He gave the case to Tran. He didn't say a word about it, and she assumed it contained an antique violin that she had once bought for him.
It wasn't until nearly four years later that Tran learned the truth: The case contained a famous Stradivarius that had been stolen from renowned violinist Roman Totenberg in 1980, likely by Johnson, who died in November 2011 at age 58.
Totenberg died the following May, at age 102. The last time he saw the Stradivarius was in 1980 when he left it in his office after a performance at a music school in Cambridge, Massachusetts.
In an interview with The Associated Press on Tuesday, Tran said her biggest regret was that she didn't discover the instrument sooner and return it while Totenberg was still alive.
"I wish he would have told me before he died. Then I could have given it back to the Totenbergs," Tran said in her first extensive comments since the violin was stolen. "I'm upset about that."
Federal authorities gave the violin back to Totenberg's three daughters, including NPR legal-affairs correspondent Nina Totenberg, last week.
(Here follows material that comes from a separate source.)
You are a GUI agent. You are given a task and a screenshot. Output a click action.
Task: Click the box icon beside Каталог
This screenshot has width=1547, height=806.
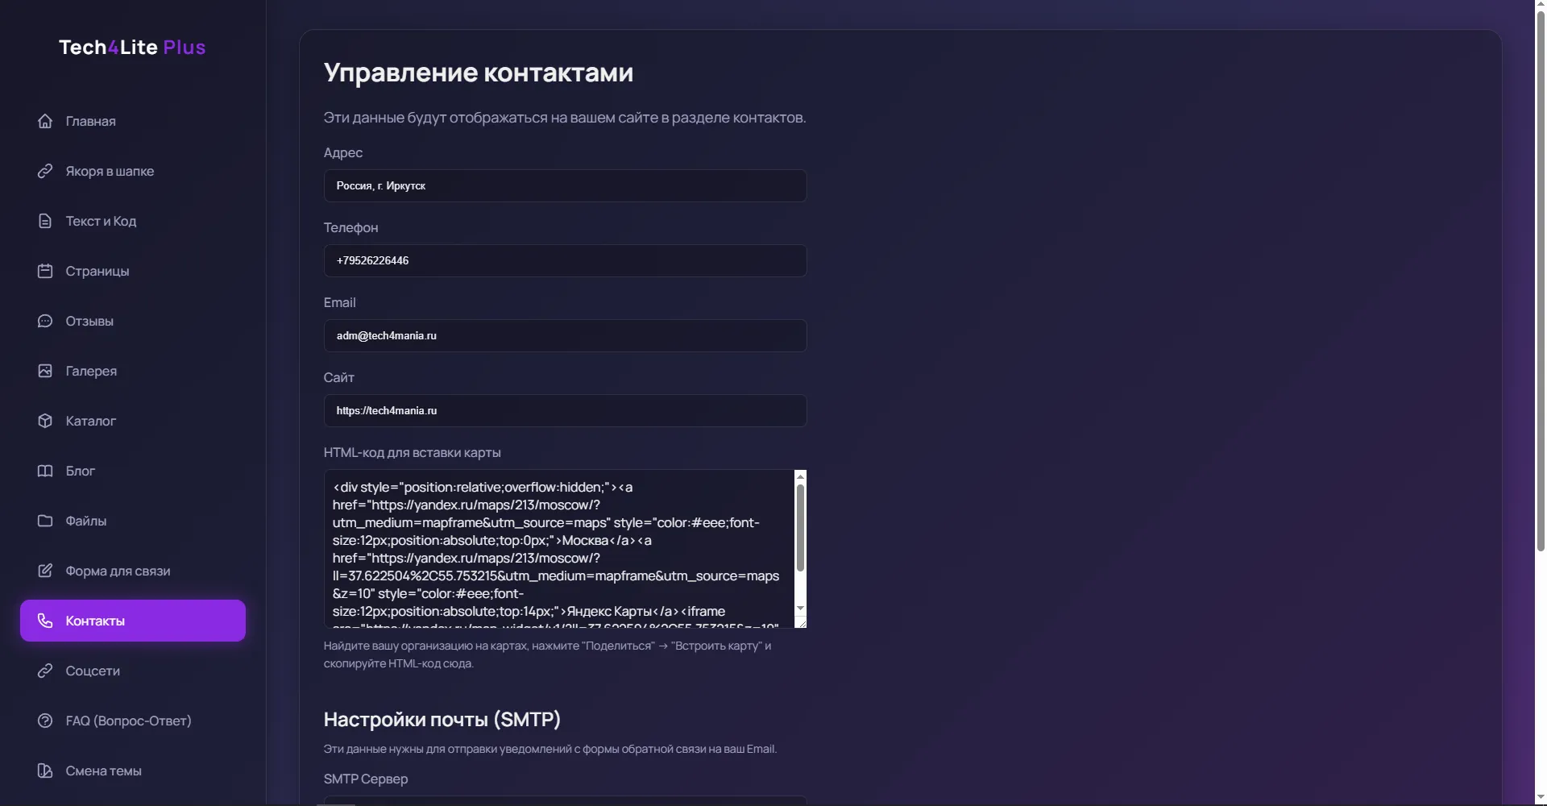tap(45, 421)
Nina Totenberg said her father had always suspected Johnson of stealing the violin, but authorities didn't have enough evidence to get a search warrant.
Tran initially hoped there was some explanation for why Johnson, who scraped together a meager living as a concert violinist for most of his life, had the Stradivarius.
"I'm still digesting it. It blows my mind. I'm completely shocked," she said. "Maybe it was just sitting there and it was too tempting. That's all I can think of."
Johnson had once been forced to sell an 18th-Century German-made violin. In the late 1990s, Tran bought it back for him, paying about $4,500. She didn't think he owned anything more valuable.
This spring, while she was doing some home renovations, Tran said she and her daughters got curious. She and her fiancé pried the case open with a screwdriver.
"The violin looked magical but sad, with all of its strings busted," she said.
She decided to get it appraised. Only when she began that process did she see the Stradivarius label inside the violin. At that point, she thought it had to be a fake.
Tran and her fiancé ended up meeting appraiser Phillip Injeian at a New York hotel in June. He told her he had good news — the violin was the real thing — and bad news. He said they needed to call the FBI.
Tran said she nearly fainted and wondered if she would be arrested. She spoke to FBI agents without an attorney.
"They asked me if I would be willing to let them take it, and I said, 'Yeah, of course. It's not mine. It's stolen,'" Tran said. "They gave me a receipt."
The FBI later informed her that Johnson had been spotted near the scene of the theft and was the only suspect.
At the time, Tran was a student at the University of Maryland. Five years earlier, she emigrated from Vietnam to the United States with her parents. She met Johnson in the early 1990s after a performance in Los Angeles. They dated for several years before marrying. They had two daughters and divorced in 2008.
"He was a complicated person," Tran said.
Even now, she said, only one thing stands out as suspicious: Johnson would never leave the violin alone for long.
"I was looking back at some of the pictures of us, and there were pictures of us going for a hike, and he was carrying the violin case with him," Tran said. "Wherever he went, he would always take it with him."
Tran said Johnson almost certainly played the Stradivarius at home, but she doesn't know if he performed with it.
Cellist Michael Fitzpatrick, who was part of a trio with Johnson in the early 1990s, said he's not sure about that either, but he, too, remembers a quirk: the way Johnson carried his violin.
"He had this odd way of tucking the fiddle under his armpit," Fitzpatrick said. "I had never seen anybody do that."
Fitzpatrick said his friend must have been consumed by guilt.
"He was an eccentric, and so it didn't seem ultimately beyond the stretch of the imagination that he could have done it," he said. "To me, it falls in the category of tragic."